Julie Jo Severson had a unique healing method for getting through the post-COVID blues: She wrote a book about exploring the Twin Cities. Severson, a journalist and author living in Plymouth, has long been an avid observer of local history, snooping on stories from interviewees and crafting Minnesota stories.
It was an advertisement“A script package for any writer, the perfect time for a book,” Severson said. “Many of us these days feel a loss of community, and it was good for the soul to learn about places that transcend generations.”
her new book, The oldest of the twin cities,” is a fun how-to guide to the twins’ twisted history. Comprised of about a hundred short chapters, the book is perfect for browsing over a coffee table or local coffee shop. It’s also an easy permission slip to get out and explore.
““2020 has been a big year, especially in the Twin Cities, with COVID and the killing of George Floyd,” Severson said. “This has been a therapeutic process that has helped me develop a deeper sense of place and a sense of connection to the area. I am someone who thinks this is important.”
tThe pandemic has also put many of the Twin Cities’ oldest institutions — also often their most marginal — at risk. With the shift to online shopping and the closing of every restaurant and bar in the state, it was inconceivable that these historic gems would survive.
TIt was a difficult time writing about him [these] Severson said. “I had to believe and hope that some of them would reopen, and I was constantly checking to see which ones reopened and which ones didn’t.”
Thank God, only one of the topics of the chapter – Mickey dinner – is still in limbo, and the rest of the businesses have reopened. The resulting book offers an entry into the city’s strange nooks and crannies, places that just might knock you out of your routine. The chapter titles say it all: “Nicolette Mall’s Oldest Art,” “Oldest Theater Space,” “Oldest Roundhouse,” “Oldest Cemetery.”
The best thing is that Severson doesn’t take herself too seriously. The book is very interesting. The chapters on “Older Mansion Washburn-Fair Oaks” point to their general approach to the guide. They aim to make people laugh and embrace curiosity.
“wDid you know that Minnesota is home to the oldest magic shop in North America, and the oldest sappho sauna in North America? Severson asked.
(A sappho sauna is an ancient type of sauna that does not have a chimney. The oldest sauna in Minnesota is in Cockatoo, 50 miles west of Minneapolis.)
touring Eagle charm Store in Burnsville, Severson even sat at the same desk Houdini once occupied, during his visit to the store in 1918. Once located in downtown Minneapolis, it has since moved to the Minnesota Riverside suburb. The legacy lives on. As Severson describes it, stepping into the store is like connecting with a lost era of mystery.
It’s not that Severson is unwilling to take a stand. She weighs in on the “oldest bar” question, and inculcates her knowledge of it Newman tape In North St. Paul’s is a former tied house in Ham’s Bear which has been serving all through Prohibition. Severson describes it as “a charming neighborhood spot that appeals to everyone from bikers to businessmen.”

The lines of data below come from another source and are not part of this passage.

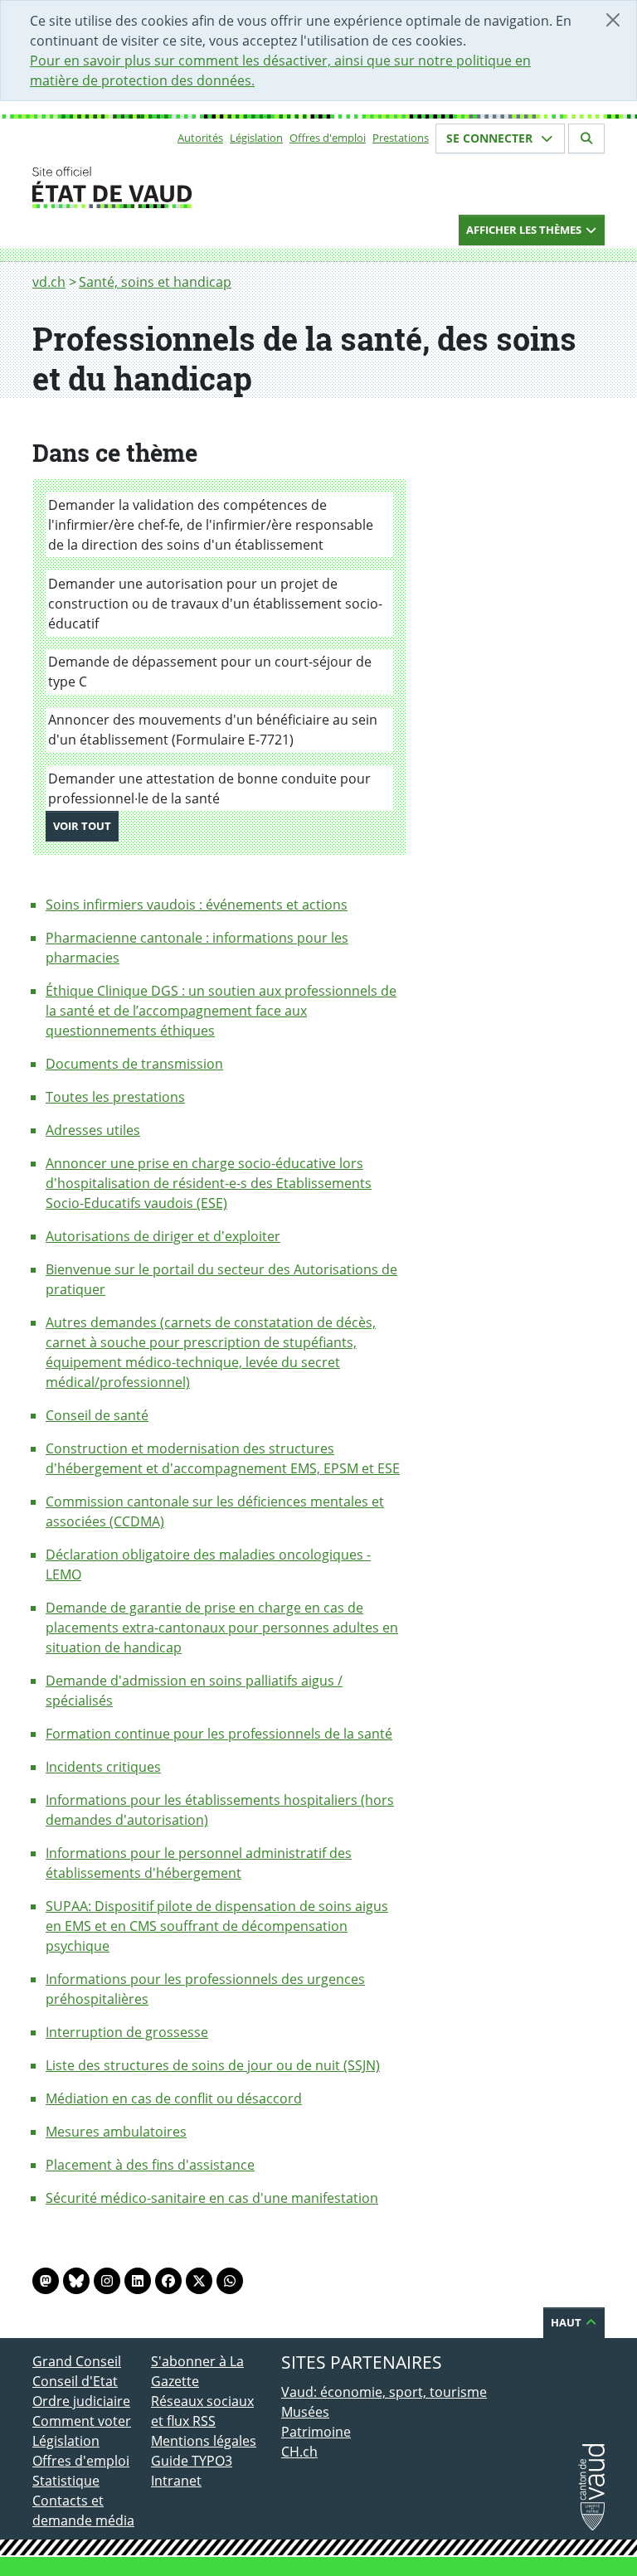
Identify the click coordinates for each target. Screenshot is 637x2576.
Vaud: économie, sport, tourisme (384, 2392)
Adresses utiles (93, 1130)
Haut (567, 2322)
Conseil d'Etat (75, 2381)
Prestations (400, 137)
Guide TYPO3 (191, 2461)
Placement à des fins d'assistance (150, 2165)
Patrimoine (316, 2432)
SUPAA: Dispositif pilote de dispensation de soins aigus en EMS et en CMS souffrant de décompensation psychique (217, 1926)
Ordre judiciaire (81, 2401)
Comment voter (81, 2421)
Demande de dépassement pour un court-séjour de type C (210, 671)
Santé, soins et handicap (155, 282)
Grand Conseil (76, 2361)
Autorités (200, 137)
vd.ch (49, 282)
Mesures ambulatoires (116, 2131)
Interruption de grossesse (127, 2032)
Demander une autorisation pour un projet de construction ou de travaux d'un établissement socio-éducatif (215, 604)
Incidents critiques (103, 1767)
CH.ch (299, 2452)
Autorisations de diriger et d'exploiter (163, 1236)
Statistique (66, 2481)
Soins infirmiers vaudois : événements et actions (197, 904)
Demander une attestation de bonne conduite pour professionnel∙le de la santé (209, 788)
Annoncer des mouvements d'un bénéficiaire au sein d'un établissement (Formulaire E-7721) (212, 730)
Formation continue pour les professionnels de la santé (219, 1734)
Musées (305, 2412)
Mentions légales (203, 2441)
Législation (256, 137)
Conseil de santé (97, 1415)
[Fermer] (613, 20)
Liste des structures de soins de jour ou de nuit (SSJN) (213, 2065)
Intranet (176, 2481)
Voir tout (86, 825)
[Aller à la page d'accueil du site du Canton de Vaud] (144, 187)
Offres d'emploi (327, 137)
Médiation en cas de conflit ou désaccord (174, 2098)
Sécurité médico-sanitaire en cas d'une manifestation (212, 2198)
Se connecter (491, 138)
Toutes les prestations (115, 1097)
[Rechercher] (586, 138)
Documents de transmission (134, 1064)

This claim may infuriate residents of St. Paul Spot Bar, which also claims to be the source of the “oldest bar,” but that’s splitting hairs. Both salons are ripe with 19th-century ambiance, and after all, if you don’t have a good quarrel over claims to old-fashioned glory, is it local history?
Fortunately, there are also plenty of chapters that refer to the state’s much longer history before settlement.
“I think only a small percentage of non-Native Minnesotans are familiar with a site known as the Wakan Tepe, a sacred cave located on the bluffs of St. Paul Provincial Park,” Severson said. “The Abode of the Great Spirit,” has been the center of life in the Dakota for thousands of years, but few people really know about this very important place. Fortunately Wakan Tepe Centre It will open at the entrance in the near future.”
The Winchell Trail, an ancient route along the Mississippi River through Minneapolis once used by the Dakota people, was another favorite of mine. Severson describes it as “a haven from complete immersion in the heart of the city,” and offers tips on the best places to hit the river course. A walk along the Twin Rivers presents one of our greatest assets, hidden in plain sight.
In addition to outdoor spaces and parks, there are chapters on the history of the legendary Bryant Lake PowellSt. Paul Midway Booksthe Seward Cooperative SocietyAnd Pilgrim Baptist Churchthe Monte Carlo restaurant, Jack’s Cafeand dozens of other local attractions.
The end result reminds me of a choose-your-own-adventure story: combine the guide in any number of ways to take you on strolls around the area. Anyone looking for a list of places for an out-of-town guest visiting from a historic place – New England or England, England – could do a lot worse.
The last section introduces historic sites on the area’s outskirts, or towns within a day’s drive, and places like Groth Music in Bloomington or the Peavey-Haglin grain elevator in St. Louis Park (known as the “Nordic Ware” tower).
“I like to say that the oldest of the Twin Cities is ancient world history meets modern day,” Severson said. “I don’t consider myself a local expert or local historian, I’m just a very curious person.”